EDA: Avoiding "coupling on the name"

A friend of mine, Harry Pierson, is a great thought-provoker.  I'm a big fan of thought provokers.  Pat Helland is another, as are David Chappell and Martin Fowler.  Harry has been asking me to make sure we build a layer of indirection into our message addressing system (which I agree with, but haven't been really thinking about).

So this morning, as I was just waking up (literally), I thought about my recent post on Event Driven Architecture and whether to use events or documents.  Both models share a key behavior: send out a message without any idea of who will pick it up. 

So what if no one picks the message up?  Is that an error? 

Let's say I have a system to handle a call center for financial services or telco.  When a customer calls on the phone and asks to be enrolled in "Heavily Advertised Program ABC," there may need to be three or four systems that interact to make that real. 

In an async EDA world, we want to disconnect the behavior of one system from another in time.  The orchestration can happen over time and location.  But the connected process has to occur based on an orchestration that is not on the local machine. 

Harry asked me if the sending app would have to know the identity of the receiving app, because it would be an error if the receiving app doesn't get the message.  Personally, I think this is coupling on the name.  The sending app knows the name of the receiver.

Harry asks me to consider using a 'logical name' of the receiver.  The sender contacts a logical end point, the addressing infrastructure turns that into a physical end point, and we still have decoupling. 

Honestly, I like it but I think it is insufficient.  What if we need to contact 20 downstream systems in a complex workflow, but I don't want a single "orchestration coordinator" to be a bottleneck (or single point of failure).  I don't want to hand the orchestration off from my app to a central orchestration hub. 

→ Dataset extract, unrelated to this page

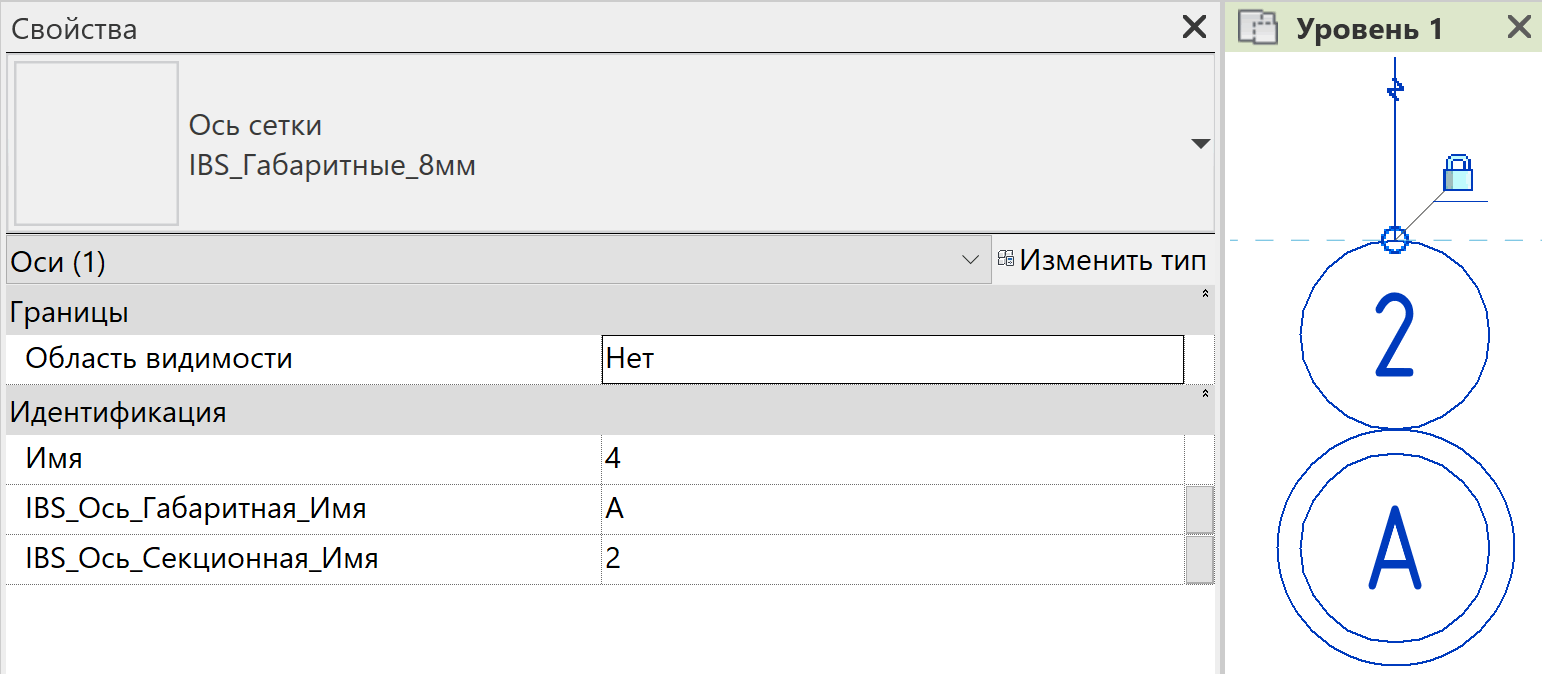Click the double-circle bubble labeled A
This screenshot has width=1542, height=674.
1395,546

How about this: when I send a document, we begin a handshake between my app and a local agent. 

My app: I have a document.  Please tell me what you are going to do with it.

Local agent: Thank you for contacting your local routing agency.  Let me see your document.  (I look in my (cached) instructions for handling that document).  Here, I will return, to you, a routing slip.  Now you know everyone that will see your document (using logical names).  Error handling criteria is included in the slip, so you know what the infrastructure thinks an error is.  Is this list OK?

My app: (I examine at the routing slip.  It meets my criteria for handling).  I approve the transmission of my document, but I have marked up the error handling criteria... I want it to be an error if the 'logical order handler' doesn't pick up the document in 10 seconds.

Local agent: I'll get it started.  I'll assign your logical name to the message, and the endpoint for your callback service, so if someone wants more information, they know who to contact.  (Local agent sends both the message and the routing slip.  Agents on other systems follow the instructions in the routing slip, which may include calls to a dozen other systems along the way).

One thing that is not clear from this use case: The "approval" step is not required.  The sender (My app) could have chosen to simply trust the infrastructure in the first place.  That's a valid option.   

A couple benefits for this handshake:

  • The calling system doesn't know the names of all of the document's collaborators. It knows the logical name of one collaborator that it cares about (logical: orderhandler). 
     
  • The calling system gets local override over error handling criteria on a per-message basis.
     
  • The calling system doesn't know it's own name.  That comes from the infrastructure. 
     
  • The recipient system, when they want to call back for more information, have all the information in the document, as inserted by the infrastructure.  The recipient doesn't have to know the name of the 'sender of information' either... it comes in the message. 
     
  • Workflow coordination happens at the agent, not in a separate infrastructure.  Talking from point A to point B still involves one (and only one) message, not two as would be required in a typical hub-and-spoke model. 

Of course, these ideas are not new.  This is right out of the ESB playbook, and why shouldn't it be? 

The point is that the caller doesn't know much about the orchestration... preferably they know nothing at all, but they have the RIGHT to know if they want to, and there is no 'central authority' that slows you down or decides things for you.  There is an agent, working on your behalf, on your own system.  Under the agent's covers: .Net Workflow (WF). 

Note: to my friends who love Biztalk, we still need many of the capabilities of Biztalk... like transformation and the adapters to SAP and such.  The routing infrastructure can call Biztalk when it is important to do so.  When it is not important, it won't.

A management console is still needed for someone to manage routing information.  The local agents download updates when they get an event indicating that routing has changed.  The point is that the management point is not a bottleneck.  It is just an endpoint that also interacts on the same infrastructure.